Please set down all of the data below verbatim.

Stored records
"""

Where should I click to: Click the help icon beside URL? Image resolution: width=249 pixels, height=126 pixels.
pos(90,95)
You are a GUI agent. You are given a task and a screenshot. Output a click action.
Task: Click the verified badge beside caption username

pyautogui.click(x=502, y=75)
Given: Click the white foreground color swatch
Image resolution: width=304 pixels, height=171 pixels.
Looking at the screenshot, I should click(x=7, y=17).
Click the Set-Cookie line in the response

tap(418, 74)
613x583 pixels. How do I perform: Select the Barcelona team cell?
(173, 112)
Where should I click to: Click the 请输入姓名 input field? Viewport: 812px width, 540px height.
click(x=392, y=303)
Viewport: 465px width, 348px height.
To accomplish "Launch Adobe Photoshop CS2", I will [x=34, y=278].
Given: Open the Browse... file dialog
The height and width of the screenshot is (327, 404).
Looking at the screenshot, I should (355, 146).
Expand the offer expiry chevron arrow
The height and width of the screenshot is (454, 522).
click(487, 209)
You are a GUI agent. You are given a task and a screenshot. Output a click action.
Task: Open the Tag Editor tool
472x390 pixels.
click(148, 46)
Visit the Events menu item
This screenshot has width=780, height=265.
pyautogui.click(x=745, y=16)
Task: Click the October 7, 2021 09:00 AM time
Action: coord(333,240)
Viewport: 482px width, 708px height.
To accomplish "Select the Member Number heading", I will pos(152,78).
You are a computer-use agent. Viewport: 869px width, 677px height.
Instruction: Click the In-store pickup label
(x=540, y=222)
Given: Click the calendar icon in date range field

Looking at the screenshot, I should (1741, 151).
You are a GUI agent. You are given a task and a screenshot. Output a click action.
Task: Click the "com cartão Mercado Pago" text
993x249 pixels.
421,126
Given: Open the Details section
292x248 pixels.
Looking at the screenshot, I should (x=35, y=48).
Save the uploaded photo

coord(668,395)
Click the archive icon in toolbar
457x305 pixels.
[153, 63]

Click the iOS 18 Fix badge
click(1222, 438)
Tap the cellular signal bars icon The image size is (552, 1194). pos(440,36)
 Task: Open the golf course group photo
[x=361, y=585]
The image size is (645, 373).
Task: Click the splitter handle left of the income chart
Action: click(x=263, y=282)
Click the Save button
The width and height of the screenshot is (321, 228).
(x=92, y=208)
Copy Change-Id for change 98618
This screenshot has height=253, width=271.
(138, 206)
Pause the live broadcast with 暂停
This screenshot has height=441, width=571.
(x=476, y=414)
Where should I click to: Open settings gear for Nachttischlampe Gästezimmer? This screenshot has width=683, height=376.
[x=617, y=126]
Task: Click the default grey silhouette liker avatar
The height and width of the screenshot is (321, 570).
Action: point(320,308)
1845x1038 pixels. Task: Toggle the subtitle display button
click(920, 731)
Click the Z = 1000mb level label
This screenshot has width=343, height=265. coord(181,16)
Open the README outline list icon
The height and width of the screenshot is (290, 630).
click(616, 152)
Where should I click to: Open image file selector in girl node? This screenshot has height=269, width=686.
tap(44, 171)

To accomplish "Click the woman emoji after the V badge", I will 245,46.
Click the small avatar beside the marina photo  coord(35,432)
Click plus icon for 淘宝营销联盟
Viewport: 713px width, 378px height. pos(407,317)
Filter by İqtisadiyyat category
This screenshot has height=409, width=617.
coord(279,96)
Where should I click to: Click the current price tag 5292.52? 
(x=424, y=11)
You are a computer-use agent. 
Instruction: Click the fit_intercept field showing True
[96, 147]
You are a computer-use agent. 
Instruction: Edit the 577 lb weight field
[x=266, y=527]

"""

• _Answer to the exercise_
Where should I click to: Click the help icon beside URL? Image resolution: width=249 pixels, height=126 pixels.
pos(90,95)
You are a GUI agent. You are given a task and a screenshot. Output a click action.
Task: Click the verified badge beside caption username

pyautogui.click(x=502, y=75)
Given: Click the white foreground color swatch
Image resolution: width=304 pixels, height=171 pixels.
Looking at the screenshot, I should click(x=7, y=17).
Click the Set-Cookie line in the response

tap(418, 74)
613x583 pixels. How do I perform: Select the Barcelona team cell?
(173, 112)
Where should I click to: Click the 请输入姓名 input field? Viewport: 812px width, 540px height.
click(x=392, y=303)
Viewport: 465px width, 348px height.
To accomplish "Launch Adobe Photoshop CS2", I will [x=34, y=278].
Given: Open the Browse... file dialog
The height and width of the screenshot is (327, 404).
Looking at the screenshot, I should (355, 146).
Expand the offer expiry chevron arrow
The height and width of the screenshot is (454, 522).
click(487, 209)
You are a GUI agent. You are given a task and a screenshot. Output a click action.
Task: Open the Tag Editor tool
472x390 pixels.
click(148, 46)
Visit the Events menu item
This screenshot has width=780, height=265.
pyautogui.click(x=745, y=16)
Task: Click the October 7, 2021 09:00 AM time
Action: coord(333,240)
Viewport: 482px width, 708px height.
To accomplish "Select the Member Number heading", I will pos(152,78).
You are a computer-use agent. Viewport: 869px width, 677px height.
Instruction: Click the In-store pickup label
(x=540, y=222)
Given: Click the calendar icon in date range field

Looking at the screenshot, I should (1741, 151).
You are a GUI agent. You are given a task and a screenshot. Output a click action.
Task: Click the "com cartão Mercado Pago" text
993x249 pixels.
421,126
Given: Open the Details section
292x248 pixels.
Looking at the screenshot, I should (x=35, y=48).
Save the uploaded photo

coord(668,395)
Click the archive icon in toolbar
457x305 pixels.
[153, 63]

Click the iOS 18 Fix badge
click(1222, 438)
Tap the cellular signal bars icon The image size is (552, 1194). pos(440,36)
 Task: Open the golf course group photo
[x=361, y=585]
The image size is (645, 373).
Task: Click the splitter handle left of the income chart
Action: click(x=263, y=282)
Click the Save button
The width and height of the screenshot is (321, 228).
(x=92, y=208)
Copy Change-Id for change 98618
This screenshot has height=253, width=271.
(138, 206)
Pause the live broadcast with 暂停
This screenshot has height=441, width=571.
(x=476, y=414)
Where should I click to: Open settings gear for Nachttischlampe Gästezimmer? This screenshot has width=683, height=376.
[x=617, y=126]
Task: Click the default grey silhouette liker avatar
The height and width of the screenshot is (321, 570).
Action: point(320,308)
1845x1038 pixels. Task: Toggle the subtitle display button
click(920, 731)
Click the Z = 1000mb level label
This screenshot has width=343, height=265. coord(181,16)
Open the README outline list icon
The height and width of the screenshot is (290, 630).
click(616, 152)
Where should I click to: Open image file selector in girl node? This screenshot has height=269, width=686.
tap(44, 171)

To accomplish "Click the woman emoji after the V badge", I will 245,46.
Click the small avatar beside the marina photo  coord(35,432)
Click plus icon for 淘宝营销联盟
Viewport: 713px width, 378px height. pos(407,317)
Filter by İqtisadiyyat category
This screenshot has height=409, width=617.
coord(279,96)
Where should I click to: Click the current price tag 5292.52? 
(x=424, y=11)
You are a computer-use agent. 
Instruction: Click the fit_intercept field showing True
[96, 147]
You are a computer-use agent. 
Instruction: Edit the 577 lb weight field
[x=266, y=527]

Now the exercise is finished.